> Exercise aim:
Copy out the listing below word for word, starting with the line that contains "Identify the click" and going on through the last line of the listing.
* * * * * * * * *
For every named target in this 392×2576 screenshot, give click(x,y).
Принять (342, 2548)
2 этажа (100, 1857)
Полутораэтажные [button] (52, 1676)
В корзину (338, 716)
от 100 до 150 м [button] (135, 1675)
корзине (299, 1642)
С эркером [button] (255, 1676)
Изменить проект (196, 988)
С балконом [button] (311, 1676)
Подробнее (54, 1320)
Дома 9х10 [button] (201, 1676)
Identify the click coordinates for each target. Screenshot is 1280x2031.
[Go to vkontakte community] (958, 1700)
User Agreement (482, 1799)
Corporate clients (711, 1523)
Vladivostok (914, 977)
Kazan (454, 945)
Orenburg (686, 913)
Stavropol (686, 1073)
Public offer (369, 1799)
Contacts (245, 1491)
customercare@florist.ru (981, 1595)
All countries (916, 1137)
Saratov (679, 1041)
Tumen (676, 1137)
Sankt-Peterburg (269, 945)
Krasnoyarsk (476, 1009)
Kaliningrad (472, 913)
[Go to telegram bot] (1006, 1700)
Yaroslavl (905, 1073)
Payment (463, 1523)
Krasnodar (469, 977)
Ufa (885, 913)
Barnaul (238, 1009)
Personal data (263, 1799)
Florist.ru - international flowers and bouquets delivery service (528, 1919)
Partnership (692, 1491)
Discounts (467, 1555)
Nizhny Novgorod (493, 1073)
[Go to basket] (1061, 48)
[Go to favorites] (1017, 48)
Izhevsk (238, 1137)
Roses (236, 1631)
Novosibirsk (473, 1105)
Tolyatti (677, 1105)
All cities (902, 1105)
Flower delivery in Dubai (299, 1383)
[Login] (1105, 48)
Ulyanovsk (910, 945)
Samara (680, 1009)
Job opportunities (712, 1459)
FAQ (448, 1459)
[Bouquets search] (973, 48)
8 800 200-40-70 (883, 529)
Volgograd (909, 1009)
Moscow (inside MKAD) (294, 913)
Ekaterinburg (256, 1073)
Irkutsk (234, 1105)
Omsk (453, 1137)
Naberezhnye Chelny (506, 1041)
* * * * * * * * *
> Final answer:
Identify the click coordinates for each target. Screenshot is 1280x2031.
[Go to vkontakte community] (958, 1700)
User Agreement (482, 1799)
Corporate clients (711, 1523)
Vladivostok (914, 977)
Kazan (454, 945)
Orenburg (686, 913)
Stavropol (686, 1073)
Public offer (369, 1799)
Contacts (245, 1491)
customercare@florist.ru (981, 1595)
All countries (916, 1137)
Saratov (679, 1041)
Tumen (676, 1137)
Sankt-Peterburg (269, 945)
Krasnoyarsk (476, 1009)
Kaliningrad (472, 913)
[Go to telegram bot] (1006, 1700)
Yaroslavl (905, 1073)
Payment (463, 1523)
Krasnodar (469, 977)
Ufa (885, 913)
Barnaul (238, 1009)
Personal data (263, 1799)
Florist.ru - international flowers and bouquets delivery service (528, 1919)
Partnership (692, 1491)
Discounts (467, 1555)
Nizhny Novgorod (493, 1073)
[Go to basket] (1061, 48)
[Go to favorites] (1017, 48)
Izhevsk (238, 1137)
Roses (236, 1631)
Novosibirsk (473, 1105)
Tolyatti (677, 1105)
All cities (902, 1105)
Flower delivery in Dubai (299, 1383)
[Login] (1105, 48)
Ulyanovsk (910, 945)
Samara (680, 1009)
Job opportunities (712, 1459)
FAQ (448, 1459)
[Bouquets search] (973, 48)
8 800 200-40-70 (883, 529)
Volgograd (909, 1009)
Moscow (inside MKAD) (294, 913)
Ekaterinburg (256, 1073)
Irkutsk (234, 1105)
Omsk (453, 1137)
Naberezhnye Chelny (506, 1041)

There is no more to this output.